Tutorial 13
Summary

תקציר הנושאים בקורס

הבהרה: זהו רק תקציר בראשי פרקים של רוב החומרים שנלמדו בקורס. החומר למבחן כולל את כל הנושאים אשר נלמדו (גם אם לא הופיעו בתקציר זה)

Background

Mathematical Notations

Scalar: $y$
Column vector: $\boldsymbol{x}$
Matrix: $A$
A set of scalars/vectors: $\left\lbrace\boldsymbol{x}_i\right\rbrace$ or $\left\lbrace y_i\right\rbrace$
An element of a vector, a matrix or a set: $x_i$ or $a_{i,j}$
The value in an iterative process: $\theta^{\left(t\right)}$

Probability Notations

A single random sample: $\omega$
A random variable (RV): $X\left(\omega\right)$ (usually shorten to $X$ . Note that capital letters are also used for matrices)
A realization of an RV: $x=X\left(\omega\right)$
The probability of an event $Pr\left(0.2<X<0.6\right)$
Probability Mass Function (PMF): (for a discrete RV) $p_X\left(x\right)=Pr\left(X=x\right)$
Cumulative Distribution Function (CDF): $F_X\left(x\right)=Pr\left(X\leq x\right)$
Probability Density Function (PDF): $f_X\left(x\right)$ define by $F_X\left(x\right)=\int_{-\infty}^xf_Xdx$

Common notation to describe a dataset:

$N$ - The number of samples in a dataset.
A realization of an RV: $x=X\left(\omega\right)$
$d$ The dimension of the data.
$\boldsymbol{x}$ - A vector of measured values related to a single sample.
$\left\lbrace\boldsymbol{x}_i\right\rbrace$ - The set of measurements in a dataset.
$X$ - The matrix of measurements $\left[\boldsymbol{x}_0,\boldsymbol{x}_1,\ldots,\boldsymbol{x}_{N-1}\right]^T$ .
$x_{i,j}$ - The $j$ -th element of the $i$ -th measurement (which is the $\left(i,j\right)$ -th element of the matrix $X$ ).
$\left\lbrace y_i\right\rbrace$ - The set of labels in a dataset.
$\boldsymbol{y}$ - the vector of labels $\left[y_0,y_1,\ldots,y_{N-1}\right]^T$ .
$y_i$ - The $i$ -th label (which is the $i$ -th element of the vector $\boldsymbol{y}$ ).

Optimization Problems

$\boldsymbol{x}^*=\underset{\boldsymbol{x}}{\arg\min}\quad f\left(\boldsymbol{x}\right) \\ \begin{aligned} \text{subject to}\quad & g_i\left(\boldsymbol{x}\right)\leq 0,\qquad i=1,\ldots,m \\ & h_j\left(\boldsymbol{x}\right)=0,\qquad j=1,\ldots,p \end{aligned}$

Where:

$\boldsymbol{x}$ is a scalar or a vector.
$f$ the objective function
The $g_i$ s and $h_i$ s are equality and inequality constraints.
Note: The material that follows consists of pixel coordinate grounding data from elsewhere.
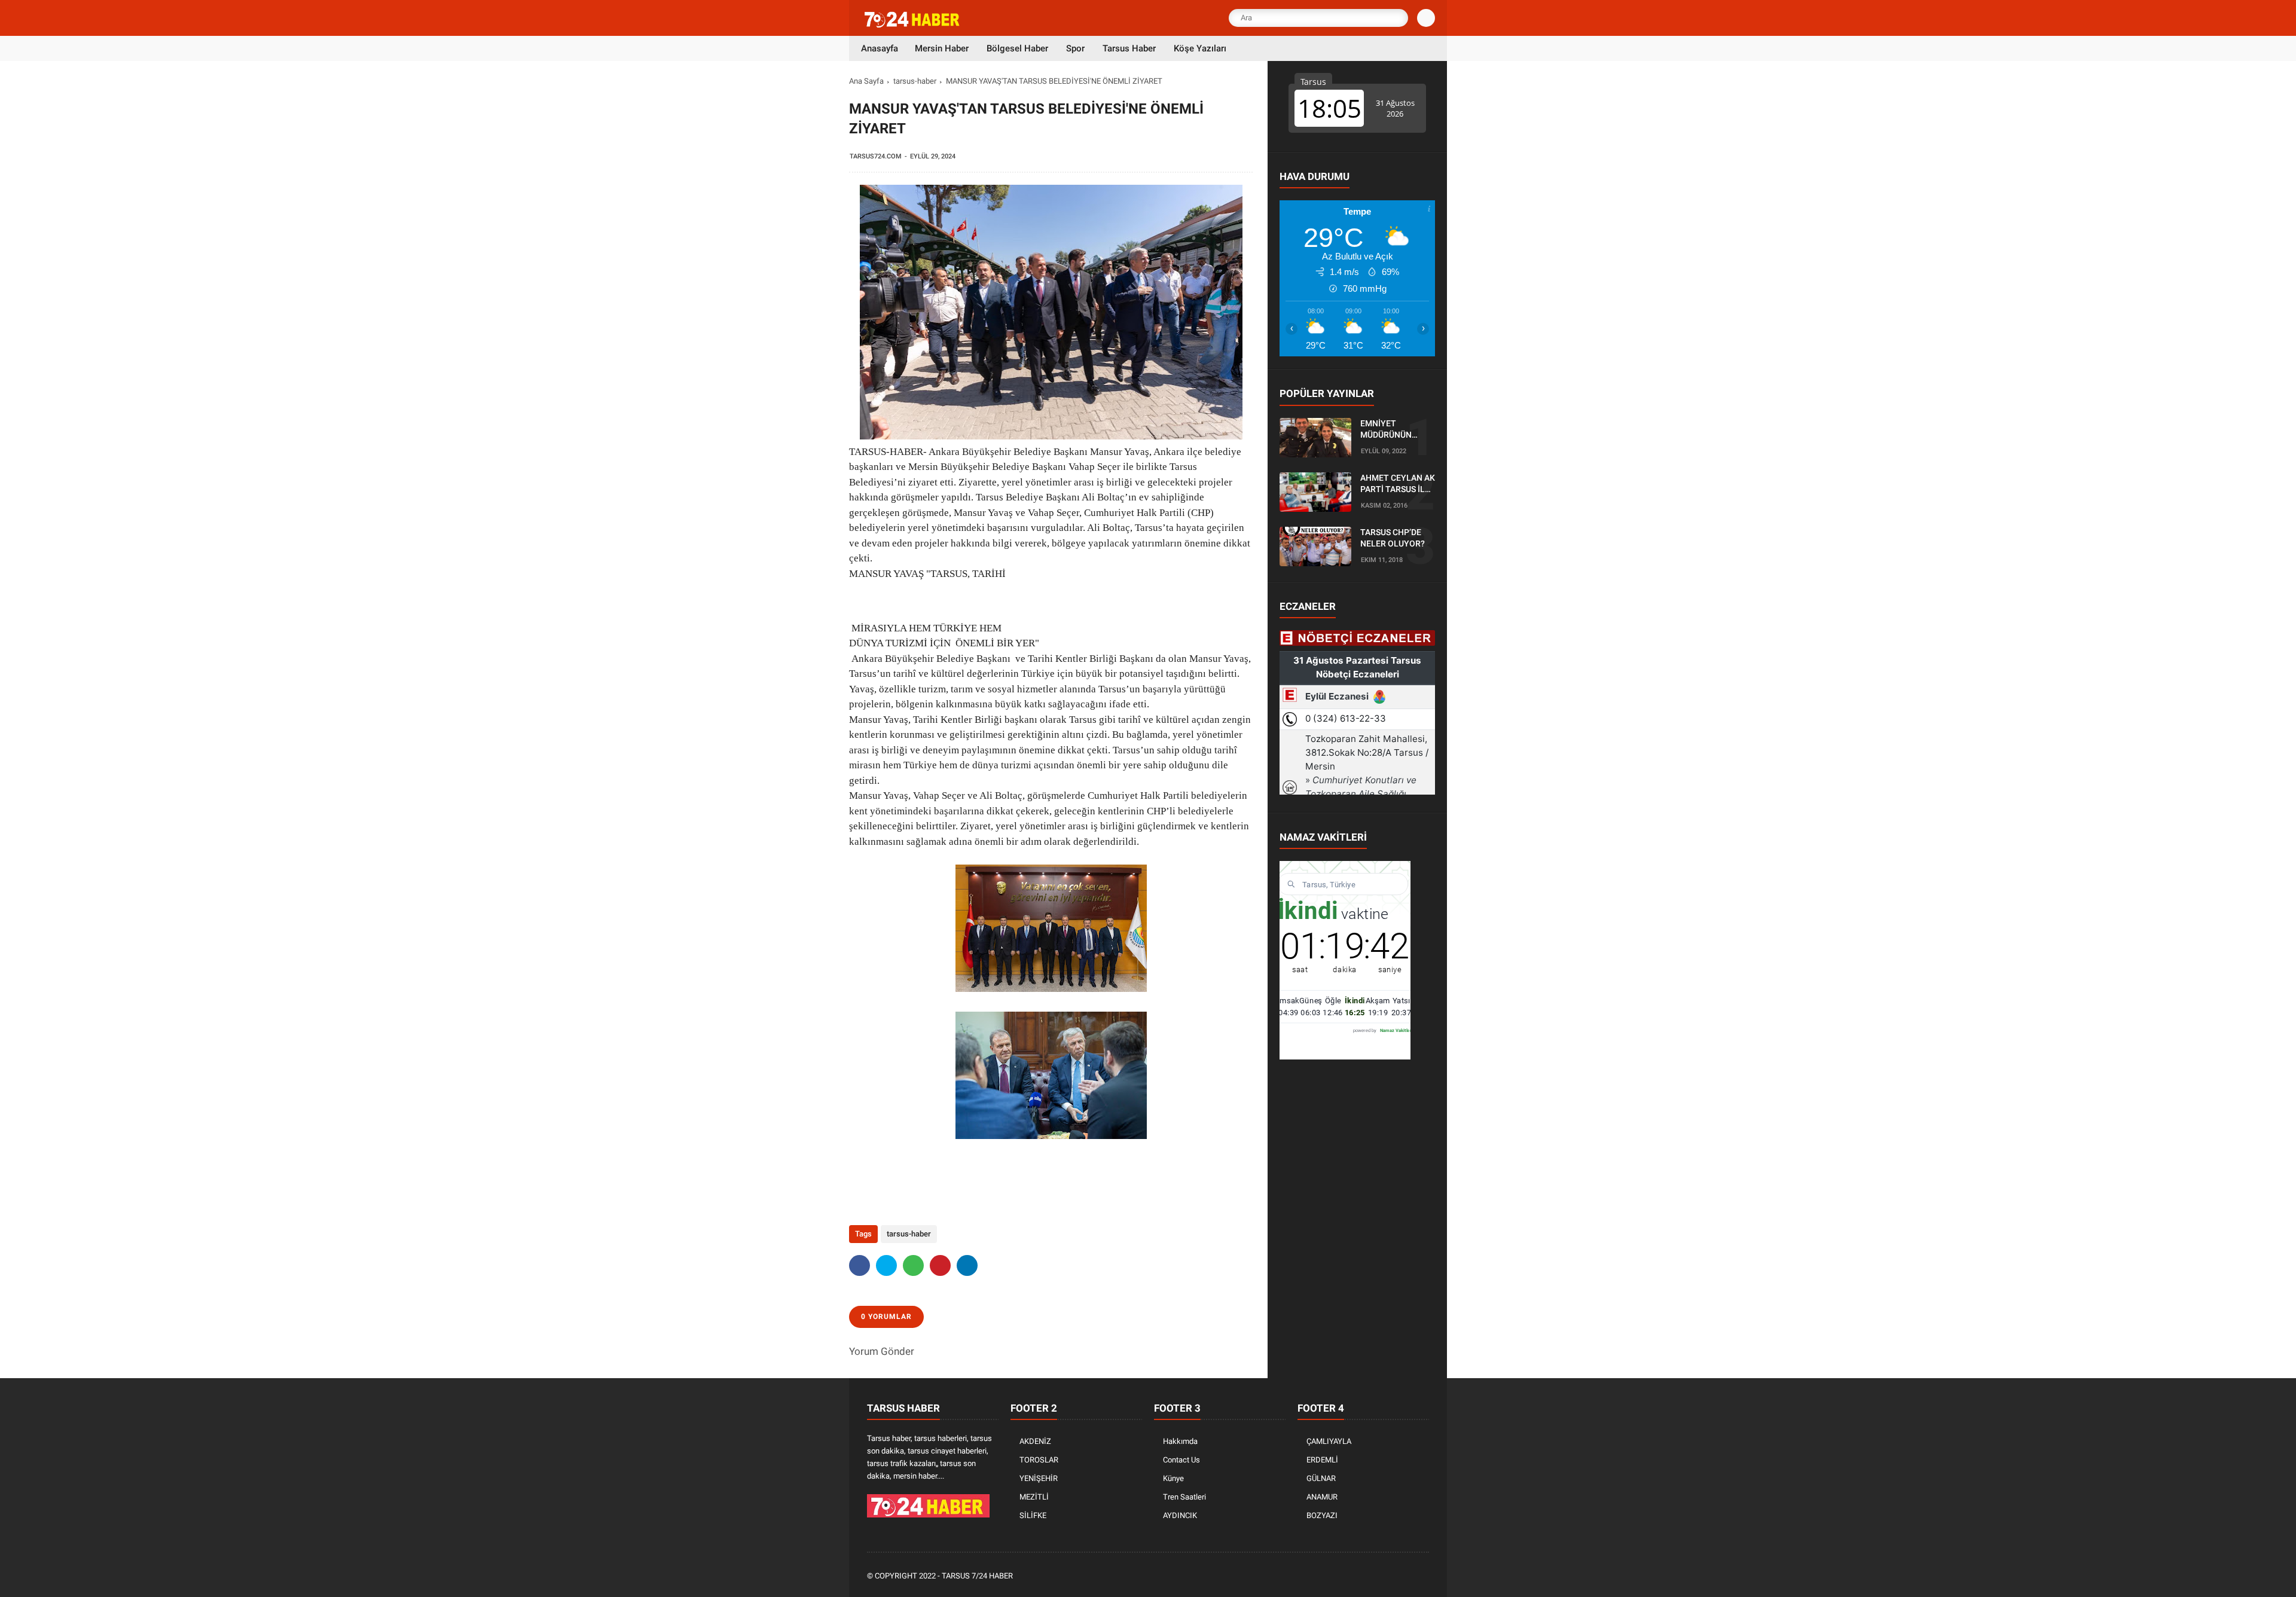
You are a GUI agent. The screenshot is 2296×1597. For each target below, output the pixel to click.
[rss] (1422, 1576)
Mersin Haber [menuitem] (942, 48)
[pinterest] (940, 1265)
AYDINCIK (1180, 1515)
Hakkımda (1180, 1441)
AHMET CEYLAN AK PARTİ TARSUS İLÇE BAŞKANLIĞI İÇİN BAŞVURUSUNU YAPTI (1397, 484)
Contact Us (1181, 1459)
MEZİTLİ (1034, 1496)
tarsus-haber (914, 81)
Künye (1173, 1478)
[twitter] (886, 1265)
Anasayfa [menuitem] (879, 48)
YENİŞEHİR (1038, 1478)
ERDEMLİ (1322, 1459)
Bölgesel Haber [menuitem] (1017, 48)
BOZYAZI (1322, 1515)
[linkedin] (967, 1265)
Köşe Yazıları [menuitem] (1200, 48)
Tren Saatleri (1184, 1496)
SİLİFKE (1032, 1515)
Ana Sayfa (866, 81)
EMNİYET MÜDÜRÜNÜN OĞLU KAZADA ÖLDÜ (1388, 430)
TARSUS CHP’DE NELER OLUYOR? (1392, 538)
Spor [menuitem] (1075, 48)
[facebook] (859, 1265)
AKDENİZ (1035, 1441)
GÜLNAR (1321, 1478)
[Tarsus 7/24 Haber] (913, 25)
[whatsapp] (913, 1265)
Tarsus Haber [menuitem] (1129, 48)
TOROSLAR (1038, 1459)
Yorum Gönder (881, 1351)
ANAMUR (1322, 1496)
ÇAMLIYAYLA (1328, 1441)
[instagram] (1390, 1576)
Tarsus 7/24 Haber (977, 1575)
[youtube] (1406, 1576)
Some method to solve optimization problems

With out constraints:

Analytic solution
Gradient descent / Stochastic gradient descent

With only equality constraints:

Lagrangian multipliers

With general constraints + convex:

Convex optimization methods

Lagrange Multipliers

We add a set of variables $\lambda_i$ and define the lagrangian:

$\mathcal{L}\left(\boldsymbol{x},\boldsymbol{\lambda}\right) = f\left(\boldsymbol{x}\right) + \sum_i \lambda_i h_i\left(\boldsymbol{x}\right)$

If $\boldsymbol{x}^*$ is a solution of the original optimization problem, then there exist some set of values $\boldsymbol{\lambda}^*$ s such that:

$\nabla_{\boldsymbol{x},\boldsymbol{\lambda}}\mathcal{L}\left(\boldsymbol{x}^*,\boldsymbol{\lambda}^*\right) = 0$

Therefore candidates for $\boldsymbol{x}^*$ can be found by differentiating and solving the above equation.

Prediction Theory

Finding a mapping $\hat{y}=h\left(\boldsymbol{x}\right)$ which is optimal under some criteria, based on $f_{X,Y}\left(\boldsymbol{x},y\right)$ .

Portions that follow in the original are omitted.